J.M. Coetzee
OPINIÕES FORTES:
13. Do corpo
Falamos do cachorro com a pata machucada e do pombo de asa quebrada. Mas o cachorro não pensa em si mesmo nesses termos, nem o pássaro. Para o cachorro, quando ele tenta andar existe apenas Sou dor; para o pássaro, quando ele se lança em vôo, simplesmente Não consigo.
Conosco parece ser diferente. O fato de existirem expressões tão comuns quanto"minha perna","meu olho","meu cérebro" e mesmo"meu corpo" sugere que acreditamos que exista alguma entidade não-material, talvez irreal, que mantém uma relação de possuidor/possuído no que se refere às"partes" do corpo e mesmo ao corpo todo. Ou então a existência dessas expressões mostra que a linguagem não encontra um ponto de apoio, não consegue se desenvolver enquanto não tiver fracionado a unidade da experiência.

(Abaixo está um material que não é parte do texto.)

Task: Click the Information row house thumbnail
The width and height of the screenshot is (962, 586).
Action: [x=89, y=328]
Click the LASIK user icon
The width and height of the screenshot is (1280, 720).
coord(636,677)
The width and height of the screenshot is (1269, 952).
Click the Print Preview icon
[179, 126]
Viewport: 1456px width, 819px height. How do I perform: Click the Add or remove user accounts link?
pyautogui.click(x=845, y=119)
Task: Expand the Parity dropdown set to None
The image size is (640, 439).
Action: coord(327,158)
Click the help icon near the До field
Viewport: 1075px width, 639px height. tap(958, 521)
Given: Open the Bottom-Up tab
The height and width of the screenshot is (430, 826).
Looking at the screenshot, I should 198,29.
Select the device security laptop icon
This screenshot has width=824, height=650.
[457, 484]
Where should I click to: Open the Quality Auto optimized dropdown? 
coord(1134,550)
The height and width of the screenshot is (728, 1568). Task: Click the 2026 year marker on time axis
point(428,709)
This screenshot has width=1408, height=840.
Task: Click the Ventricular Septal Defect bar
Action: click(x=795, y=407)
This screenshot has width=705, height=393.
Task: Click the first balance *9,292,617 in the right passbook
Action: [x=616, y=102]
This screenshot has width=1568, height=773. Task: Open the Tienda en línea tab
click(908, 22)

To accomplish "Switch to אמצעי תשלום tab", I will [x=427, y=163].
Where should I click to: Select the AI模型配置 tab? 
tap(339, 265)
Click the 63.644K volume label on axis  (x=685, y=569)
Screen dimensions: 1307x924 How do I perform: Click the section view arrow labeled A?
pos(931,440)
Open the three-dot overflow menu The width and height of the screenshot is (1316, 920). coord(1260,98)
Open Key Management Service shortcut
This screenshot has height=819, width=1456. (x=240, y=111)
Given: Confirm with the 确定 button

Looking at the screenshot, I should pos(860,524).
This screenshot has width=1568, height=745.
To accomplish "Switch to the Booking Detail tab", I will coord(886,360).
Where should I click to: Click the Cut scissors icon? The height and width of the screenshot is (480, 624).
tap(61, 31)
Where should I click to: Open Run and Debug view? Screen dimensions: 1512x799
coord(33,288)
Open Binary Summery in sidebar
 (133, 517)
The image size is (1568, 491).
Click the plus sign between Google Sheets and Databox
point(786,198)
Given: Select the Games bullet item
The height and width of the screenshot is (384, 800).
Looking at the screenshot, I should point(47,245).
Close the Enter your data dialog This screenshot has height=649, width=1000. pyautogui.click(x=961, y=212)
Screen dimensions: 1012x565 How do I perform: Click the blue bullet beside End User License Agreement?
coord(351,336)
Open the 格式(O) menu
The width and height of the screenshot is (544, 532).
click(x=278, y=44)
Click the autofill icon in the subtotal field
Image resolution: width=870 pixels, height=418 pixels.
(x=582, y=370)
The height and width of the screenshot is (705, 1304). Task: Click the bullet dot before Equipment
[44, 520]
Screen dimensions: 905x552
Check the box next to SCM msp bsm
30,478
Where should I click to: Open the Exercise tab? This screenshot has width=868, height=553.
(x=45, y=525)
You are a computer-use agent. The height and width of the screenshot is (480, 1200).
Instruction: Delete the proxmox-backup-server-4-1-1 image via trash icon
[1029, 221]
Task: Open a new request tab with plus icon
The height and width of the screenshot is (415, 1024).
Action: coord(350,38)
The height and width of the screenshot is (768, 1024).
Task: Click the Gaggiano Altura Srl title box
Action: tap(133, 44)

Todas as partes do corpo não estão catexizadas no mesmo grau. Se um tumor fosse extraído de meu corpo e me apresentado numa bandeja cirúrgica como"seu tumor", eu sentiria repulsa por um objetio que é, em certo sentido,"de" mim, mas que repudio, e de cuja eliminação até mesmo me alegro; enquanto se uma de minhas mãos fosse cortada fora e mostrada para mim, eu sem dúvida sentiria a mais aguda dor.
Sobre cabelo, unhas cortadas e outros que tais não há sentimentos, uma vez que essas perdas pertencem a um ciclo de renovação. Dentes são mais misteriosos. Os dentes da"minha" boca são"meus" dentes, partes de"mim", mas minha sensação deles é menos íntima do que meus sentimentos, digamos, por meus lábios. Os dentes não me parecem nem mais nem menos"meus" do que as próteses de metal ou porcelana em minha boca, obras de dentistas cujos nomes esqueci. Eu me sinto mais dono ou tutor de meus dentes do que sinto que meus dentes sejam parte de mim. Se um dente estragado tivesse de ser extraído e me fosse mostrado, eu não sentiria grande pena, embora meu corpo ("eu") nunca vá regenerá-lo.
Esses pensamentos sobre o corpo não ocorrem no abstrato, mas em relação a uma pessoa específica, X, sem nome. Na manhã do dia em que morreu, X escovou os dentes, cuidando deles com a diligência que aprendemos na infância. De suas abluções, ele emergiu para enfrentar o dia, e antes que o dia terminasse estava morto. Seu espírito partiu, deixando para trás um corpo que não servia para nada; pior do que não servir para nada, porque logo começaria a se deteriorar e a se transformar em ameaça à saúde pública. Parte desse corpo morto era o conjunto completo de dentes que ele escovou de manhã, dentes que também morreram no sentido de que o sangue cessou de correr por suas raízes, ainda que eles, paradoxalmente, tenham deixado de entrar em decomposição à medida que o corpo esfriava e que suas bactérias orais também esfriavam e se extinguiam.
Se X tivesse sido enterrado na terra, as partes de"seu" corpo que viveram mais intensamente, que eram mais"ele", teriam apodrecido, enquanto"seus" dentes, que ele podia sentir como coisas apenas sob seus cuidados ou custódia, teriam sobrevivido.
Mas é claro que X não foi enterrado, e sim cremado; e as pessoas que construíram o forno em que ele foi consumido certificaram-se de que estivesse quente o bastante para transformar tudo em cinzas, mesmo os ossos, mesmo os dentes. Mesmo os dentes.